*** Records to process Section Begins ***
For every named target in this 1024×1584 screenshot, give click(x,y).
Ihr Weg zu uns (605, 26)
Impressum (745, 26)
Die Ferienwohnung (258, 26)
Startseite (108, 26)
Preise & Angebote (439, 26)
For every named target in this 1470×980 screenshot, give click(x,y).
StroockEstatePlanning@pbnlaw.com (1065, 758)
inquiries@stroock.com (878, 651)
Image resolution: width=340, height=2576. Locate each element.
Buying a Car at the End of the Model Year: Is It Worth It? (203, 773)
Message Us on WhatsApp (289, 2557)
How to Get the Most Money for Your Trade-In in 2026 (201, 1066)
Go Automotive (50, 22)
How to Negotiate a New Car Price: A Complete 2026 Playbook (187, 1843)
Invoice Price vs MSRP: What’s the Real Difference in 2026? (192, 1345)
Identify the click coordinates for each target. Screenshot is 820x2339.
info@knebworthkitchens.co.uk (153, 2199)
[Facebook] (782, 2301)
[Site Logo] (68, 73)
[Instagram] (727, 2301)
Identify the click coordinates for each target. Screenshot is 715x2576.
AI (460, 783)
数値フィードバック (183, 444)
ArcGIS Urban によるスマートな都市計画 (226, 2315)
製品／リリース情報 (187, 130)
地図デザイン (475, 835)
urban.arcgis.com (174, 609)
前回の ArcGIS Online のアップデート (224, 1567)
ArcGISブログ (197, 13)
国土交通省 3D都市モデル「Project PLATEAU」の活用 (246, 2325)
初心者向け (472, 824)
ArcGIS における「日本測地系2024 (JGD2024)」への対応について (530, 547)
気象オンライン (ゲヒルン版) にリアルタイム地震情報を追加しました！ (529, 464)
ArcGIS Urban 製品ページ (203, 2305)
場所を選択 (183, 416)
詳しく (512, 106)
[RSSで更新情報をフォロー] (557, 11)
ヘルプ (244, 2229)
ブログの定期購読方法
*** Records to process Section Ends ***
• Task requirements: Whenever a line above has the word "this" in it, copy that line.

• Result:
For every named target in this 1024×1584 screenshot, give click(x,y).
For every named target in this 1470×980 screenshot, give click(x,y).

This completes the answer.